[About this task]:
Give back each line below verbatim.

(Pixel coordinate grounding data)
-------

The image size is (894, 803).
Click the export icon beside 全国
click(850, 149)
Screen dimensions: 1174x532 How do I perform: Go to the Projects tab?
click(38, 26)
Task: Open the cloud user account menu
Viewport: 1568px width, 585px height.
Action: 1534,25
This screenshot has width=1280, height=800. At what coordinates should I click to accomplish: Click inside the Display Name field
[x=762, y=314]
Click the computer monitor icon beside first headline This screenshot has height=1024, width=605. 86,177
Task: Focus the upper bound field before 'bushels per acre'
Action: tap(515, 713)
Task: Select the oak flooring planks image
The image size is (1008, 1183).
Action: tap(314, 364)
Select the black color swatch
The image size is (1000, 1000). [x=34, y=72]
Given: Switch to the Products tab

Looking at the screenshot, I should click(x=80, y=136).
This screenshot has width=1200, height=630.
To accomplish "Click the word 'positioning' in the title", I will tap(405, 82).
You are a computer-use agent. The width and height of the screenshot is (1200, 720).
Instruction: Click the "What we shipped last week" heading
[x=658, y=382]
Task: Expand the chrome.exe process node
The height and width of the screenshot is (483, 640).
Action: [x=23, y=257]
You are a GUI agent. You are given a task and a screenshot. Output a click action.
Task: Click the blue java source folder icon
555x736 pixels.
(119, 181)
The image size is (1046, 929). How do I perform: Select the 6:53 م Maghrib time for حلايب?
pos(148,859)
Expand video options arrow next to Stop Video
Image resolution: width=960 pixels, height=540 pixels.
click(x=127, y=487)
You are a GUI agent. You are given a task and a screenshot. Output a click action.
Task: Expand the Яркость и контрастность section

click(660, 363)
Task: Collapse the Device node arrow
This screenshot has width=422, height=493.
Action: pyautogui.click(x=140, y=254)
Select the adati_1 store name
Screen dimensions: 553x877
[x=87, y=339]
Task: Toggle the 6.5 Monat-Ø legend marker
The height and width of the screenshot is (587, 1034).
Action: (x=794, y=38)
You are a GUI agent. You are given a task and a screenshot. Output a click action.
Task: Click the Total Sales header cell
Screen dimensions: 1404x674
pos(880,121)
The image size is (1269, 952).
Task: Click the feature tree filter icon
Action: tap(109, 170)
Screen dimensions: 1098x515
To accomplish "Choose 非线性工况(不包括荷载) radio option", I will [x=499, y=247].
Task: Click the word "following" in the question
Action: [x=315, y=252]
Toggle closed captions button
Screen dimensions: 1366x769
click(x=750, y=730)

-------

[Written response]:
The image size is (894, 803).
Click the export icon beside 全国
click(850, 149)
Screen dimensions: 1174x532 How do I perform: Go to the Projects tab?
click(38, 26)
Task: Open the cloud user account menu
Viewport: 1568px width, 585px height.
Action: 1534,25
This screenshot has width=1280, height=800. At what coordinates should I click to accomplish: Click inside the Display Name field
[x=762, y=314]
Click the computer monitor icon beside first headline This screenshot has height=1024, width=605. 86,177
Task: Focus the upper bound field before 'bushels per acre'
Action: tap(515, 713)
Task: Select the oak flooring planks image
The image size is (1008, 1183).
Action: tap(314, 364)
Select the black color swatch
The image size is (1000, 1000). [x=34, y=72]
Given: Switch to the Products tab

Looking at the screenshot, I should click(x=80, y=136).
This screenshot has width=1200, height=630.
To accomplish "Click the word 'positioning' in the title", I will tap(405, 82).
You are a computer-use agent. The width and height of the screenshot is (1200, 720).
Instruction: Click the "What we shipped last week" heading
[x=658, y=382]
Task: Expand the chrome.exe process node
The height and width of the screenshot is (483, 640).
Action: [x=23, y=257]
You are a GUI agent. You are given a task and a screenshot. Output a click action.
Task: Click the blue java source folder icon
555x736 pixels.
(119, 181)
The image size is (1046, 929). How do I perform: Select the 6:53 م Maghrib time for حلايب?
pos(148,859)
Expand video options arrow next to Stop Video
Image resolution: width=960 pixels, height=540 pixels.
click(x=127, y=487)
You are a GUI agent. You are given a task and a screenshot. Output a click action.
Task: Expand the Яркость и контрастность section

click(660, 363)
Task: Collapse the Device node arrow
This screenshot has width=422, height=493.
Action: pyautogui.click(x=140, y=254)
Select the adati_1 store name
Screen dimensions: 553x877
[x=87, y=339]
Task: Toggle the 6.5 Monat-Ø legend marker
The height and width of the screenshot is (587, 1034).
Action: (x=794, y=38)
You are a GUI agent. You are given a task and a screenshot. Output a click action.
Task: Click the Total Sales header cell
Screen dimensions: 1404x674
pos(880,121)
The image size is (1269, 952).
Task: Click the feature tree filter icon
Action: tap(109, 170)
Screen dimensions: 1098x515
To accomplish "Choose 非线性工况(不包括荷载) radio option", I will [x=499, y=247].
Task: Click the word "following" in the question
Action: [x=315, y=252]
Toggle closed captions button
Screen dimensions: 1366x769
click(x=750, y=730)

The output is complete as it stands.